The women were given either a low-dose daily estrogen pill (0.45 mg of Premarin, a horse estrogen: this is much lower than the 0.625 mg that the women in the WHI trial took), a skin patch (containing estradiol, which comes from plants but is closer to the estrogen made in the body), or a placebo.
The women on estrogen were also given a natual progesterone (the WHI participants were given a synthetic form).
As expected, both types of estrogen relieved symptoms of menopause, such as hot flashes and night sweats, and they also benefited bone mineral density, compared with placebo.
The results also showed that neither type of estrogen was linked to any changes in blood pressure, coronary calcium (specks of calcium on the walls of the heart artery), or atherosclerosis (thickening of the artery wall), all key measures of cardiovascular risk. The measures are taken from ultrasound readings of the carotid artery.
Contrasts with WHI ResultsThe WHI had found possible negative effects on cardiovascular events: but had also hinted that the timing of therapy could make a difference.
However, in general, the women in the WHI trial had started HRT much later (average age 63) than is usual in HRT trials. In KEEPS, the mean age was 52 and all the women started HRT much earlier, within three years of starting menopause symptoms. And they had no evidence of cardiovascular disease.

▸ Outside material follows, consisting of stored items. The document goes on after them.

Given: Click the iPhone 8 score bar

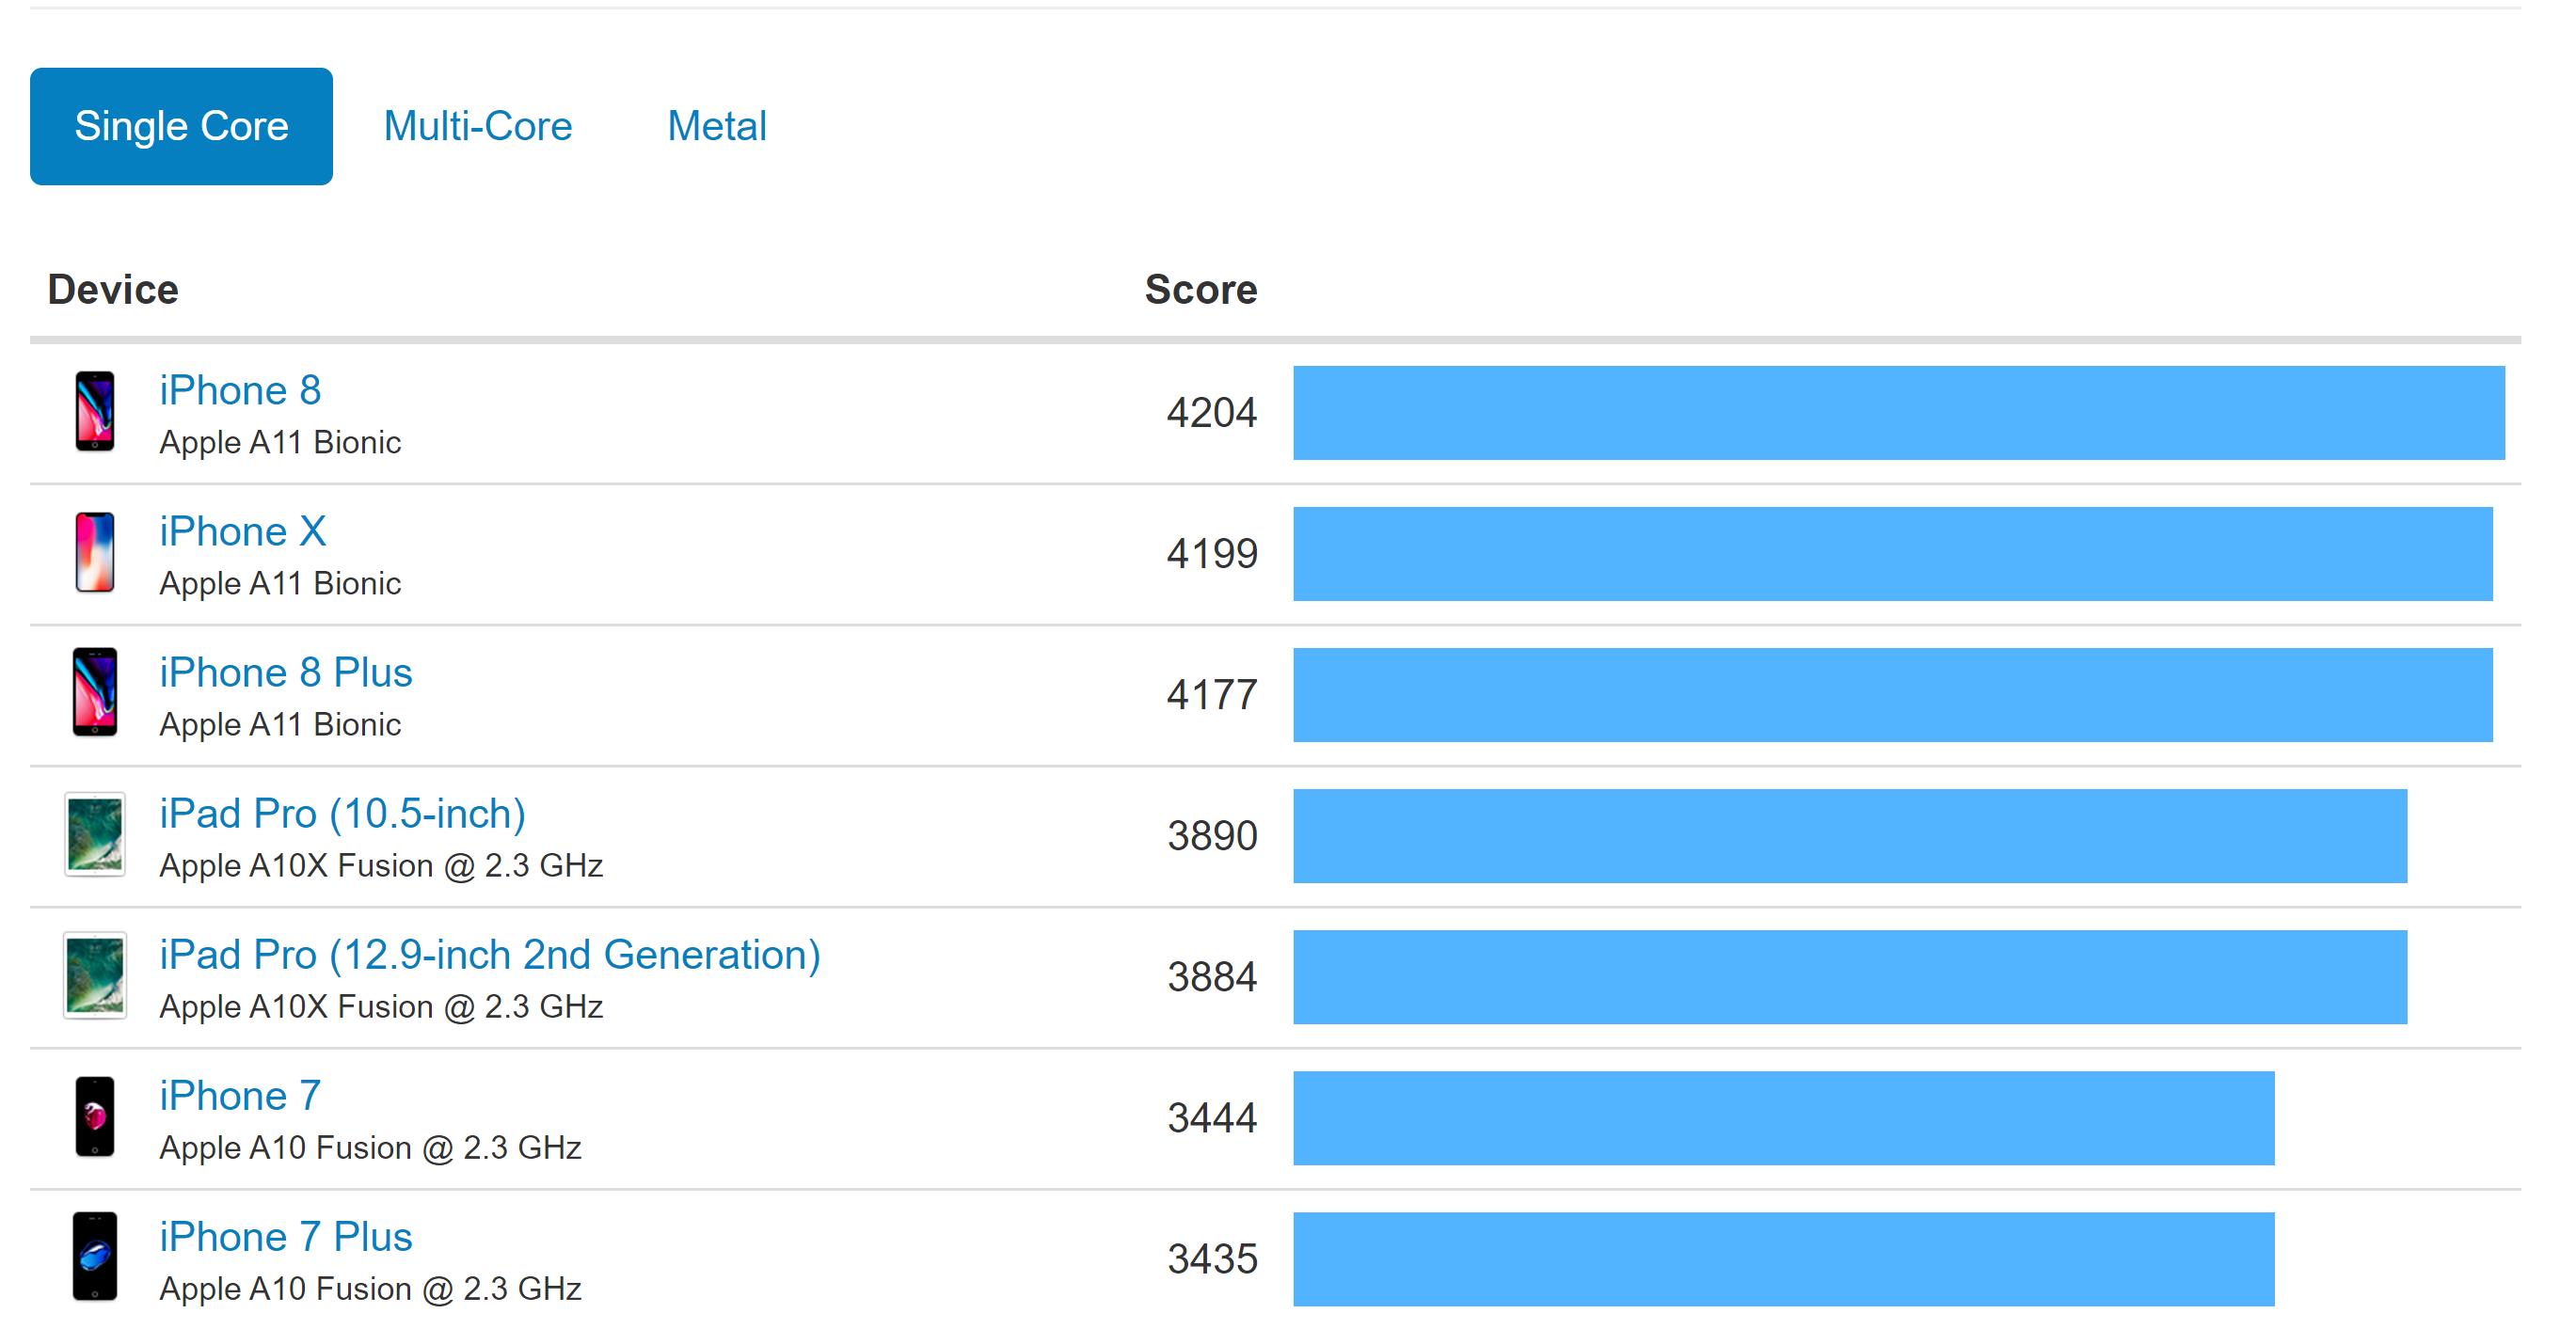Looking at the screenshot, I should pos(1898,413).
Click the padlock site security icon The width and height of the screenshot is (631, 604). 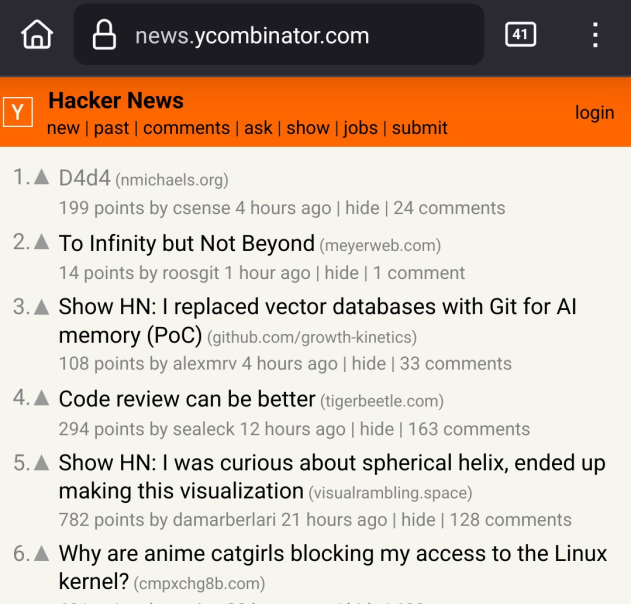click(104, 35)
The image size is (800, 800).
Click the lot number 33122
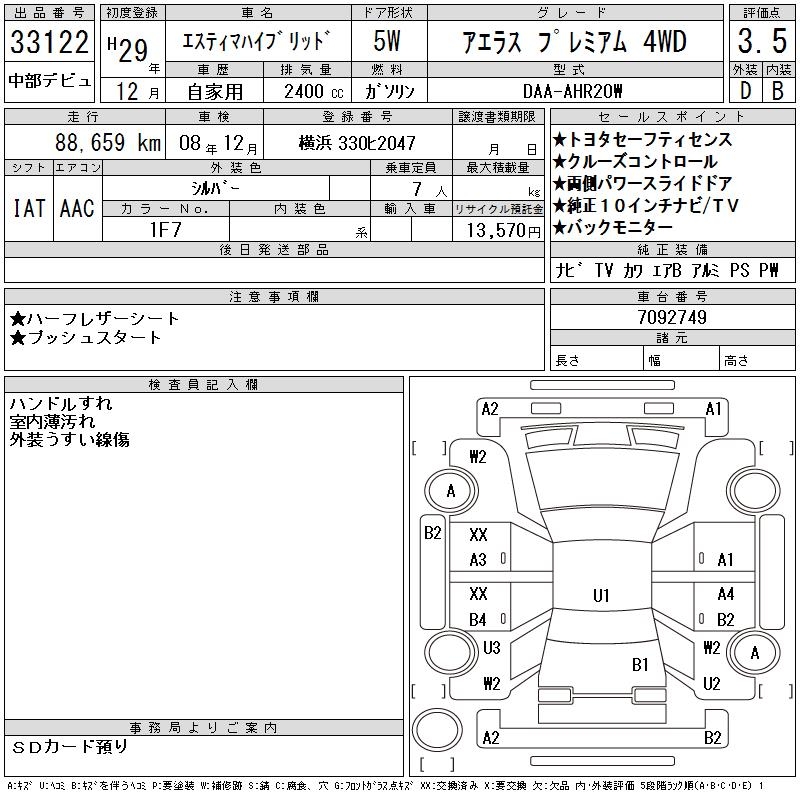pos(49,44)
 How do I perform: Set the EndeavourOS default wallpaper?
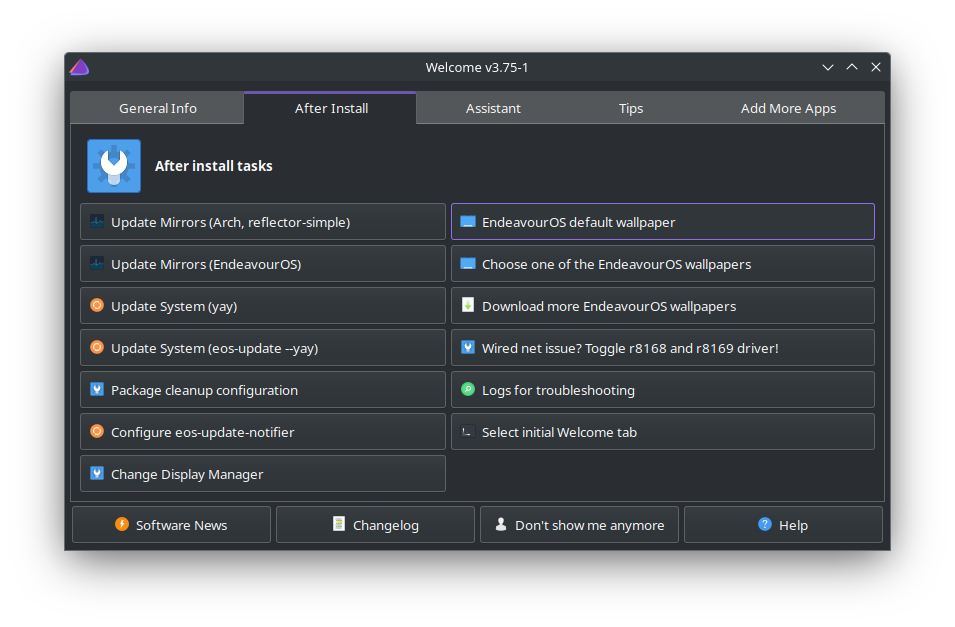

In KEEPS, using HRT did not appear to increase blood pressure: in WHI it did.
In KEEPS, oral estrogen also appeared to have favorable effects on HDL (the so-called "good" cholesterol), and LDL ("bad" cholesterol) levels, although it did appear to increase triglycerides and CRP (a marker of inflammation).
Skin-patch estrogen had no effect on bimarkers but did appear to improve glucose levels and insulin sensitivity.
The KEEPS results also showed HRT had no significant impact on rates of breast cancer, endometrial cancer, heart attacks, stroke, mini-strokes (TIAs, transient ischemic attacks), or blood clots (VTEs, venous thromboembolisms). However, the presenters pointed out the study was too small to make definite conclusions about these outcomes.
Smaller Estrogen Doses Appeared to Improve Mood Without Memory LossThe meeting members also heard about an ancillary study called KEEPS-Cog, short for the KEEPS Cognitive Function and Mood/Affective Outcomes Ancillary Study. These results were presented by the study's pricinpal investigator, Sanjay Asthana, who is a professor of geriatric medicine at the University of Wisconsin School of Medicine and Public Health.
KEEPS-Cog was a four-year study of 662 women (average age 52.7 years) from the 727 women in the overall KEEPS cohort who underwent memory and cognition tests and assessments of their emotional health.
Asthana says in a press statement:
"At the four-year point, the women using the oral estrogen or estrogen patch showed no evidence of adverse effects on memory compared to the placebo group."
"There were also reduced symptoms of depression, anxiety and tension among women taking the oral estrogen," he adds.
Asthana says these findings are important because their study is the first to look at a much youngr group of women.
"This will help physicians understand whether or not it is safe for women to begin treatment for managing their menopausal symptoms," he suggests.
ImplicationsIn a statement to the press, the North American Menopause Society (NAMS) says:
"These findings from KEEPS and the KEEPS Cognitive Study should reassure women who are recently menopausal about using hormone therapy for short-term treatment of menopausal symptoms."
They say the results also highlight the importance of making decisions about HRT on an individual basis, since "oral and transdermal estrogens have different effects and different women have different symptoms, risk factors, and goals for their therapy".
The Kronos Longevity Research Institute calls for more studies of newly menopausal women to better define specific differences in hormone treatment, such as routes of delivery, doses and formulation. They also think cardiovascular studies should also look at coronary soft plaque and even estimates of plaque quality in relation to HRT.